10.58

Abgeordneter Alois Stöger, diplômé (SPÖ): Herr Präsident! Sehr geehrte Frau Bun­desministerin! Meine sehr verehrten Zuseherinnen und Zuseher! Almosen werden nicht helfen. Was wir brauchen, ist eine gute Politik, damit man jenen Menschen, die jetzt arbeitslos geworden sind, hilft. Durch die Coronamaßnahmen sind nämlich 200 000 Men­schen arbeitslos geworden, und die brauchen eine vernünftige Reaktion. (Präsidentin Bures übernimmt den Vorsitz.)

Kollege Muchitsch hat es schon angesprochen, wir haben bereits im April gefordert, dass das Arbeitslosengeld erhöht werden soll. Das macht man nicht. Man verteilt Almosen und man geht in der Reihenfolge vor, dass Menschen, deren Einkommen von 100 Pro­zent auf 55 Prozent gesunken ist, eine Einmalzahlung bekommen. Bei der Einmal­zahlung stellt sich schon die Frage, warum sie jene Menschen nicht bekommen, die im März arbeitslos geworden sind. Warum bekommen sie jene Menschen, die im April arbeitslos geworden sind, nicht? – Ich verstehe das nicht und denke, es ist notwendig, dass man da eine Änderung vornimmt und das Arbeitslosengeld auf 70 Prozent anhebt.
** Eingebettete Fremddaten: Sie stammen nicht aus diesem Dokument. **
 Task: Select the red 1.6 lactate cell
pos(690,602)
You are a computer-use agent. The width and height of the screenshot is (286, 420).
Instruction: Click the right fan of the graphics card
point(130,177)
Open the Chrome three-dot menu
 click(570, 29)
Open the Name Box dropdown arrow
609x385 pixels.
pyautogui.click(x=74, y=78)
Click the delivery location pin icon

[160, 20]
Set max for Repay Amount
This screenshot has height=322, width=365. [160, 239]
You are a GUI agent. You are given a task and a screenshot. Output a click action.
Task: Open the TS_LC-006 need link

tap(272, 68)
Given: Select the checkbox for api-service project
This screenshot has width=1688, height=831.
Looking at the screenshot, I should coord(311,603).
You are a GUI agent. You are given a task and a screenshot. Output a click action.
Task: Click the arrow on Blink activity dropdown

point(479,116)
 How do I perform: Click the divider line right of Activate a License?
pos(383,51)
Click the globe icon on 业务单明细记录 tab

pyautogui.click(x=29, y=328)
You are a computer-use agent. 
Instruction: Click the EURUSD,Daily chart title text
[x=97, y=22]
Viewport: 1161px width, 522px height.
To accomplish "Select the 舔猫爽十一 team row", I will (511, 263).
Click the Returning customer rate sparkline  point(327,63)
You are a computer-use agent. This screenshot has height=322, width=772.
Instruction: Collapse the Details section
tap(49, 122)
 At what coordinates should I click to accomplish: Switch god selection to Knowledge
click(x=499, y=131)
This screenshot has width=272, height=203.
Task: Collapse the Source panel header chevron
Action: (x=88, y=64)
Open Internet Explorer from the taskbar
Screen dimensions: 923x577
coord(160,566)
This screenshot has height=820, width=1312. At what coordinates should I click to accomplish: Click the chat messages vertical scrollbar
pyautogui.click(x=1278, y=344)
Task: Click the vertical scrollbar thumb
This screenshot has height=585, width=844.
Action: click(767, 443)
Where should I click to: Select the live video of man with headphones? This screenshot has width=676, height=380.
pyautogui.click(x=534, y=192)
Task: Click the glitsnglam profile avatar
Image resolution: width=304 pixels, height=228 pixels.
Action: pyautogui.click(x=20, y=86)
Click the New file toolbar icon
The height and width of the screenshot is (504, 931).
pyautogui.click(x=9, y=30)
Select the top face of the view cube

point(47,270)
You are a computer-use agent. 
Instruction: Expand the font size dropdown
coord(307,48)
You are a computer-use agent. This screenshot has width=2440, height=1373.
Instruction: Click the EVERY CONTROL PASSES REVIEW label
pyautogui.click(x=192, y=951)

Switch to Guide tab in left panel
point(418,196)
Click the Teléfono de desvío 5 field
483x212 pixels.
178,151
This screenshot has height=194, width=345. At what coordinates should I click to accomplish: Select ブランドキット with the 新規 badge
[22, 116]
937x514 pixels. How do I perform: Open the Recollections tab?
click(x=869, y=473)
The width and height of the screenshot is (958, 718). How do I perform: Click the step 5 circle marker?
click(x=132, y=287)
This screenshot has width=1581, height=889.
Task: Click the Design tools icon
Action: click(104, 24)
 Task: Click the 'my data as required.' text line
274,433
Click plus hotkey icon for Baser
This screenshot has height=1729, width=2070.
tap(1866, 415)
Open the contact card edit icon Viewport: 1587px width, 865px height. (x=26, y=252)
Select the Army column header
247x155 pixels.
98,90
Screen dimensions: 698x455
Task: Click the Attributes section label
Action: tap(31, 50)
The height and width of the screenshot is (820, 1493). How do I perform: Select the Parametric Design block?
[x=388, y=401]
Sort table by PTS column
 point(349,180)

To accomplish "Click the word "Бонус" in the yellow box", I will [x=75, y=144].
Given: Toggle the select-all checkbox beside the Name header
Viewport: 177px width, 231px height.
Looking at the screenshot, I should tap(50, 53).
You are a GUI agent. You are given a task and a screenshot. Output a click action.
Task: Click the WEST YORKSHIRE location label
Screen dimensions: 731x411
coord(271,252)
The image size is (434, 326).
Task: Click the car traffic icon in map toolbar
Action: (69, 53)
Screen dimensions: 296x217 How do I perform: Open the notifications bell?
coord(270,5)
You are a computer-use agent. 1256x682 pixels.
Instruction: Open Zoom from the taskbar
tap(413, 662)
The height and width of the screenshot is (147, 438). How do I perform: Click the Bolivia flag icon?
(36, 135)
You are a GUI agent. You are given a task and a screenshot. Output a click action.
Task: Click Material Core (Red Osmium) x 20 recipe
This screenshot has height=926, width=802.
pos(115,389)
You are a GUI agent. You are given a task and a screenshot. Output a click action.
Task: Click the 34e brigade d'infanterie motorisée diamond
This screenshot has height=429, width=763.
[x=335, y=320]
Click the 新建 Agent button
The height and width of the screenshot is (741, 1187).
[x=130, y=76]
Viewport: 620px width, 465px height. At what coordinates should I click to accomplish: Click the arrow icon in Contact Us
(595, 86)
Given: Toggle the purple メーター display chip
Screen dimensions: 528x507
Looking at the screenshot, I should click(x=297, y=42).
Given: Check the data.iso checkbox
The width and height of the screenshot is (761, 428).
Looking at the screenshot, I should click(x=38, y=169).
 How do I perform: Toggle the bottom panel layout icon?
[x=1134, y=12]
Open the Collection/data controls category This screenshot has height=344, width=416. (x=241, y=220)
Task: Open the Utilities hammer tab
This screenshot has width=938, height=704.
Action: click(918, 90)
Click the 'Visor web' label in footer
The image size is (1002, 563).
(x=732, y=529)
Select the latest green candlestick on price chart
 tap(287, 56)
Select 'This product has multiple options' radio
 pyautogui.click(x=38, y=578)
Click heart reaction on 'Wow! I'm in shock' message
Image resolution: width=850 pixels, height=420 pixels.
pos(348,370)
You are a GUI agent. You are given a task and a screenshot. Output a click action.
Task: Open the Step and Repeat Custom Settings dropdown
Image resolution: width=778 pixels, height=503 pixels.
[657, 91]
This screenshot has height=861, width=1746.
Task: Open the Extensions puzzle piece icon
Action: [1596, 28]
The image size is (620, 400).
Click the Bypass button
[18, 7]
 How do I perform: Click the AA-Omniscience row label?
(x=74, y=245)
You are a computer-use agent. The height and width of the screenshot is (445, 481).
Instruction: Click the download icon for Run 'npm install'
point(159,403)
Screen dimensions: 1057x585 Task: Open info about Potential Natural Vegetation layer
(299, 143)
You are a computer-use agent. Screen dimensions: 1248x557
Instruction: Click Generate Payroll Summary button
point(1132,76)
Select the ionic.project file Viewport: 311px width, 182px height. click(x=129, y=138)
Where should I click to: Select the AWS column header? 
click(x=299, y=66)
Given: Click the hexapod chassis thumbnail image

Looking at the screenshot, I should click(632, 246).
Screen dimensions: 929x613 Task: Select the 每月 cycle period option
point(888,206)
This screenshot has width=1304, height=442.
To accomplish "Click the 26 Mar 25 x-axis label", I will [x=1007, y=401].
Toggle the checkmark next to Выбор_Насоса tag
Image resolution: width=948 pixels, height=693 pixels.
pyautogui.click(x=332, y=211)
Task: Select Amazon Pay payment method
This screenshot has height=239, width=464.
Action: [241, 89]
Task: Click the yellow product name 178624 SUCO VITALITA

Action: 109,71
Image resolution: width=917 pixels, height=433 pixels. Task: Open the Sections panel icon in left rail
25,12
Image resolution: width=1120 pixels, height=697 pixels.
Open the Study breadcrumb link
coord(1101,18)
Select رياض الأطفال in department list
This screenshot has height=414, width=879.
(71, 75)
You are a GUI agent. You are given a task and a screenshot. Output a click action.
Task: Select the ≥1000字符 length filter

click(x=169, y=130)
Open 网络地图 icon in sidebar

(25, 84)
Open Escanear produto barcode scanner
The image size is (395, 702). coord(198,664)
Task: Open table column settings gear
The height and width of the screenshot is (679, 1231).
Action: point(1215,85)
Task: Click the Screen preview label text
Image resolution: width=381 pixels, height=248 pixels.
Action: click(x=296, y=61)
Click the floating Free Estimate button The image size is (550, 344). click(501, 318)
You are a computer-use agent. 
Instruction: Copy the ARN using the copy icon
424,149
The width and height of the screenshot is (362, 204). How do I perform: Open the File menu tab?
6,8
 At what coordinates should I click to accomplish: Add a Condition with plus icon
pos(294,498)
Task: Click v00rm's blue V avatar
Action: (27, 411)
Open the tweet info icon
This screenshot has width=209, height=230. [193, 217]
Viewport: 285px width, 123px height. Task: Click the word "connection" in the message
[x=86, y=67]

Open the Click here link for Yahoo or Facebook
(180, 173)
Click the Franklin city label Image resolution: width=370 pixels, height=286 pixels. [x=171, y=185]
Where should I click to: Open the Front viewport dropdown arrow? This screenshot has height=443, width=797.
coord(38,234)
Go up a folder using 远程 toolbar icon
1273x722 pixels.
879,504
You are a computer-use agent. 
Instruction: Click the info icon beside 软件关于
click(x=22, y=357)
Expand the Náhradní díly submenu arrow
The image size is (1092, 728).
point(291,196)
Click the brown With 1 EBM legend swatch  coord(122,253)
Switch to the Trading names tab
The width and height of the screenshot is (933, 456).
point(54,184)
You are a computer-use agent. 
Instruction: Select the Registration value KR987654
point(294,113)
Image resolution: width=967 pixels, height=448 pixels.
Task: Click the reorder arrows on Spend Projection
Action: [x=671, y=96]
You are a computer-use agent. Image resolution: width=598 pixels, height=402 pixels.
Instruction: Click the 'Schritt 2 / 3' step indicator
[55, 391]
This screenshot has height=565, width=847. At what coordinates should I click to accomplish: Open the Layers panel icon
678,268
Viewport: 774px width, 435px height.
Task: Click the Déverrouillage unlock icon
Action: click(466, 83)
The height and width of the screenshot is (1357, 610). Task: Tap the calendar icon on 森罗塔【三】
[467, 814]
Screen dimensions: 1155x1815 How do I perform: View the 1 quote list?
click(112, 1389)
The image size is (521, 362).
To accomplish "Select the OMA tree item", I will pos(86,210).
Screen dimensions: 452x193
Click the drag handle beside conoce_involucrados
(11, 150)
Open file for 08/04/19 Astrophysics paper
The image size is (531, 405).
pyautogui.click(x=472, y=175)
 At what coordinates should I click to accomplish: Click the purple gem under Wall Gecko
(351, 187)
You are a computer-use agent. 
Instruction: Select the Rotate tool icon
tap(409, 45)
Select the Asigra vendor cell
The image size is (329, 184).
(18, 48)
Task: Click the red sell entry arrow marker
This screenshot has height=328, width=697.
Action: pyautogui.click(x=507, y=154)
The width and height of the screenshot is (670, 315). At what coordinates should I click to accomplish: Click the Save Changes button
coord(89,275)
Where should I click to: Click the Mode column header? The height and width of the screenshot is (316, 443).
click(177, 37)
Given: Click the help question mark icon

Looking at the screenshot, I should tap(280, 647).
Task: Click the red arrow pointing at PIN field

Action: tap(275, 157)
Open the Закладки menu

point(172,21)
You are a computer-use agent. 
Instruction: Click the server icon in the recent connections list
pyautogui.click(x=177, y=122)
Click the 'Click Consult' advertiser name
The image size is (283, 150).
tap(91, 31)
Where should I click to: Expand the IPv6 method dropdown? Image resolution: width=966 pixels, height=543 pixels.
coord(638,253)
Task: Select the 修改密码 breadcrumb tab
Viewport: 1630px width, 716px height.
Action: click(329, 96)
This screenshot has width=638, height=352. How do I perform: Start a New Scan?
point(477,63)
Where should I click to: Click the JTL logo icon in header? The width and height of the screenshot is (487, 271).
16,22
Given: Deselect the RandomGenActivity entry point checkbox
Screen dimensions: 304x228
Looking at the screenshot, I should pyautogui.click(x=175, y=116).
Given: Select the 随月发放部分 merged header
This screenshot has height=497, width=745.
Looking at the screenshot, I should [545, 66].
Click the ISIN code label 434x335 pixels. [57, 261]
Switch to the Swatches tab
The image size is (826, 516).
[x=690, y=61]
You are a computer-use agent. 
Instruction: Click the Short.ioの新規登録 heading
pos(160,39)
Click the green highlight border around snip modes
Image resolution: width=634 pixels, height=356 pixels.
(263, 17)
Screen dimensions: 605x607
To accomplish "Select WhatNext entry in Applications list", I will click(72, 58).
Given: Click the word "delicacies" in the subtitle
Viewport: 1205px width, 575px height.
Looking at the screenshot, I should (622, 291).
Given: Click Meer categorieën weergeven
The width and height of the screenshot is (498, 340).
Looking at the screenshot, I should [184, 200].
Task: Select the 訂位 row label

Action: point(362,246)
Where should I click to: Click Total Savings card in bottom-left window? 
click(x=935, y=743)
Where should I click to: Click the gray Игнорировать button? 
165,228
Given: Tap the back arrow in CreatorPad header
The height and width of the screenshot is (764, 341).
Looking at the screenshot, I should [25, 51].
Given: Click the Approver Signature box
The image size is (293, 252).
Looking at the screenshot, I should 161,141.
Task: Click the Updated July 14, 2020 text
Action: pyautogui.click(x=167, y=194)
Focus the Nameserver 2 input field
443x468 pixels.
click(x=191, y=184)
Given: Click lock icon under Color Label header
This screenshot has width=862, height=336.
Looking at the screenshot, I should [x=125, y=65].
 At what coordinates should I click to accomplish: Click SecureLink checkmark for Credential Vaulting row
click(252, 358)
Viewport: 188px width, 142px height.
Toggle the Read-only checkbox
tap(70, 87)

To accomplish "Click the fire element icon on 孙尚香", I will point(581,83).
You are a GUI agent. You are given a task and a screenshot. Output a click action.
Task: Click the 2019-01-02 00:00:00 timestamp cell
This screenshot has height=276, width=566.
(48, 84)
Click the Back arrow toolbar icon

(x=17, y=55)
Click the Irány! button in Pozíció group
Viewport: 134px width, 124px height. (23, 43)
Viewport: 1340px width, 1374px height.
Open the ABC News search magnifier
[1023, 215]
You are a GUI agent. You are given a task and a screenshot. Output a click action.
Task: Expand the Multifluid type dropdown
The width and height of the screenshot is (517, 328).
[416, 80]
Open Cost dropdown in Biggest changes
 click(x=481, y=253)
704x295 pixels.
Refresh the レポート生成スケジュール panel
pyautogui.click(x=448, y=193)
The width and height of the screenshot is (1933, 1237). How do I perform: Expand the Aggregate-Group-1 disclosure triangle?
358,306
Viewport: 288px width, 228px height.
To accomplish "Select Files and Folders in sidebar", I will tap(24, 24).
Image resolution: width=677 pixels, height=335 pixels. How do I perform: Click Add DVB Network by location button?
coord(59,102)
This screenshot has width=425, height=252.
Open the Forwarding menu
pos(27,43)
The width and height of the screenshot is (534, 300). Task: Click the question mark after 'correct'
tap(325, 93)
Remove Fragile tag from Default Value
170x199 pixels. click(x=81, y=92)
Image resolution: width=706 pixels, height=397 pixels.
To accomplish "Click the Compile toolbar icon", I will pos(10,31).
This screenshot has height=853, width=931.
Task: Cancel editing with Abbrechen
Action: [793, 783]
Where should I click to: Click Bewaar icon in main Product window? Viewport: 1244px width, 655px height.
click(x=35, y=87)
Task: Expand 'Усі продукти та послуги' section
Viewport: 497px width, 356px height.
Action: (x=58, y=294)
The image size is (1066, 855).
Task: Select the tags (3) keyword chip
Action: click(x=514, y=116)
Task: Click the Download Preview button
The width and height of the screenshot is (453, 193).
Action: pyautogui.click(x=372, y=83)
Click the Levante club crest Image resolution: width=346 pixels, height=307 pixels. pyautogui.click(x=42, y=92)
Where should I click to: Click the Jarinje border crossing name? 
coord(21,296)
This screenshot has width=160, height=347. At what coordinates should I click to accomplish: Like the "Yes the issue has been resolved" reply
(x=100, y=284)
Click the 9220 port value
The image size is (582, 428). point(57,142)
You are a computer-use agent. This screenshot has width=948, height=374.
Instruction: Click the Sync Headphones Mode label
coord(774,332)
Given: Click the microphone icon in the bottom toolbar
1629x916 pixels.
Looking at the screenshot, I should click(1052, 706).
Sehen wir uns an, was die Regierungsparteien hier machen – horchen Sie jetzt gut zu –: Wenn Arbeitnehmerinnen und Arbeitnehmer den Wert von 1 Euro bekommen, bekom­men die Landwirte den Wert von 3 Euro. (Abg. Höfinger: Das stimmt nicht! Das stimmt nicht! Wer hat dir denn das aufgeschrieben?) Unternehmer beziehungsweise Millionäre bekommen bei dem, was wir da heute alles beschließen, nicht den Wert eins wie Arbeitnehmer, nicht den Wert drei wie Landwirte, sondern sie bekommen den Wert 31. Wenn das gerecht sein soll, dann ist das nicht das, was ich mir unter Gerechtigkeit vorstelle. (Beifall bei der SPÖ. – Zwischenruf des Abg. Haubner.)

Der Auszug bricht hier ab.